Ближе к полуночи к районному роддому на бешеной скорости подъехал ГАЗик, откуда выскочил грязный, в одной только майке, перепачканный кровью рыжий парень. Глаза у него были бешеные, и от него пахло перегаром.
— Ну вы, папаша, на радостях, что ли, — съязвила нянечка. Но, взглянув, на парня осеклась…
— Как звать-то роженицу? – Спросила она.
—Не знаю. –честно ответил Паша. Она так и не успел узнать ее имени.
А потом женщину и малыша унесли куда-то вглубь. А его долго хлопали по плечу и говорили разные хорошие слова.
—Ты выпей, парень, соточку, подмигнул ему пожилой врач. Не окажись тебя, погибли бы оба – и мать, и ребенок. Сейчас спирта принесу.
— Не надо, — сказал, Паша. – У меня в машине ящик самогонки. На свадьбу ехал…
Ему дали какой-то халат и уложили спать в сестринской на кушетке. И Пашка провалился в блаженный сон, еще успев подумать, что ни о чем не жалеет…
МНОГО ЛЕТ СПУСТЯ
Павел Михайлович отложил газету и крикнул жене в открытую дверь :
—А пирог не подгорит?
— Да не подгорит твой пирог! – Возмутилась Лидия Петровна. – Вот же, ворчун старый!

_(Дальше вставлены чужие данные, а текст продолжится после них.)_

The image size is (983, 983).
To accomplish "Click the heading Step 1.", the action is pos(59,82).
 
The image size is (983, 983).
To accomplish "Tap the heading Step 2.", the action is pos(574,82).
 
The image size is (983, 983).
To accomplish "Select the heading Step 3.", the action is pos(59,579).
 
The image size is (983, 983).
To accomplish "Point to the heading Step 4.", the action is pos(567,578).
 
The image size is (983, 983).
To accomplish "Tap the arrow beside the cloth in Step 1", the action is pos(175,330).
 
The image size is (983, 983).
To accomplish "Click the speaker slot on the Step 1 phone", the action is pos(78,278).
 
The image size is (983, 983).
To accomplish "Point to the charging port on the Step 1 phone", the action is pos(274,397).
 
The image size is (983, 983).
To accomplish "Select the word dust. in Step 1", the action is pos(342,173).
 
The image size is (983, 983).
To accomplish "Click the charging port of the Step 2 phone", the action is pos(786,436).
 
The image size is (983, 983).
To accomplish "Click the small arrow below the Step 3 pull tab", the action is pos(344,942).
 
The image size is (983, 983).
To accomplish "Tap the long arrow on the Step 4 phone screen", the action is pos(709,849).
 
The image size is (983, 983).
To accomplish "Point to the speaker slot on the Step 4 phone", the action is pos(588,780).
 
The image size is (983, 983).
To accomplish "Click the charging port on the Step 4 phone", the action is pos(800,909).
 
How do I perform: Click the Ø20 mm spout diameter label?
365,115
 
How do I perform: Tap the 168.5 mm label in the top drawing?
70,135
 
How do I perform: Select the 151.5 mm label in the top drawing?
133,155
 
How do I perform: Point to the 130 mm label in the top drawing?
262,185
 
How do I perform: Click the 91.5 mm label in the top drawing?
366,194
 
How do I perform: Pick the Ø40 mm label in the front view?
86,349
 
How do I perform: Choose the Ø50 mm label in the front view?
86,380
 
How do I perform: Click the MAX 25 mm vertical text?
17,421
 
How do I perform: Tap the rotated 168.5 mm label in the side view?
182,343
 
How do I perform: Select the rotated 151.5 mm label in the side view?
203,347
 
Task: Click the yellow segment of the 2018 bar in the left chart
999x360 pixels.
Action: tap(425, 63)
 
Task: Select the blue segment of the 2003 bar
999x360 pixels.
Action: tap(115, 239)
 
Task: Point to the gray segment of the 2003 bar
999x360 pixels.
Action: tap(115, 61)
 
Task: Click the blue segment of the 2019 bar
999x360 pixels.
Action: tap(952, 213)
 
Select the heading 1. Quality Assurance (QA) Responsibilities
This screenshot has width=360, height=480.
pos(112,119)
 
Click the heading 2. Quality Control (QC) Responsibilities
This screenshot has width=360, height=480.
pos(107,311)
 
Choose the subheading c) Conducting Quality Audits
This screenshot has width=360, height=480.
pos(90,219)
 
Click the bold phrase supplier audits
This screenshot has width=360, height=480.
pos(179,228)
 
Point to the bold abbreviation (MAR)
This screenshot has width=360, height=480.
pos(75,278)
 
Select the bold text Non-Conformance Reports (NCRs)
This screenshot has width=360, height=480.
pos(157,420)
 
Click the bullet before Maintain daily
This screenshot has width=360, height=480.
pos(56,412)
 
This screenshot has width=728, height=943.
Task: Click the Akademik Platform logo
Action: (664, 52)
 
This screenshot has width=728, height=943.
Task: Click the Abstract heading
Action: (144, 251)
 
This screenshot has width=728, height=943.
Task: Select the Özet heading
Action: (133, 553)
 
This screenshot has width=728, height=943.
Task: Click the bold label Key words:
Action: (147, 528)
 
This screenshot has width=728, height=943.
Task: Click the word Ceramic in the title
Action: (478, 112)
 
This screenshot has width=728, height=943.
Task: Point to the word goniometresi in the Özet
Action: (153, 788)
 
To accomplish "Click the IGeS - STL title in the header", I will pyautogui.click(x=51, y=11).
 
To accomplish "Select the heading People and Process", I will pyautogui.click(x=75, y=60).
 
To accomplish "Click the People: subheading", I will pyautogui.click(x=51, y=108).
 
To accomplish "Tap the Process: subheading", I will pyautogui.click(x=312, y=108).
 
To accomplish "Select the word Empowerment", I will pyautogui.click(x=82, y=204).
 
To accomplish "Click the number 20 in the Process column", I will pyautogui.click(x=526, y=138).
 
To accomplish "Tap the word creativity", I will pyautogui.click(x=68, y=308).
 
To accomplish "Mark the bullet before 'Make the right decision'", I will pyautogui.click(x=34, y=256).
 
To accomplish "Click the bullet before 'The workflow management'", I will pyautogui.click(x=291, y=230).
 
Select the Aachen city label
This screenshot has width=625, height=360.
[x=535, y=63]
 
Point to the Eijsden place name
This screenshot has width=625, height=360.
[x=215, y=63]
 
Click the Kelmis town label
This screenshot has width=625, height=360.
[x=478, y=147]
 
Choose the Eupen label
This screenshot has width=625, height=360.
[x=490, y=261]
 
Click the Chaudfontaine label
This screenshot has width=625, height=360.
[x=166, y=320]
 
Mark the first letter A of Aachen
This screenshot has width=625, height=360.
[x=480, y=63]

— И не старый я, всего восемьдесят пять исполнилось! — подкрутил воображаемые усы Павел Иванович.
После он гордо сидел во главе праздничного стола в окружении трех сыновей с невестками и внуков и правнуков. Все – рыжие, как сам именинник, хотя тех кудрей у Павла Михайловича осталось с гулькин нос.
Дедушка, а расскажи еще раз историю как ты бабушку Лиду спасал и папу, —попросила младшая правнучка Светочка. И все притихли. А Старший сын Павел Павлович, уже при генеральских погонах, почему-то покраснел.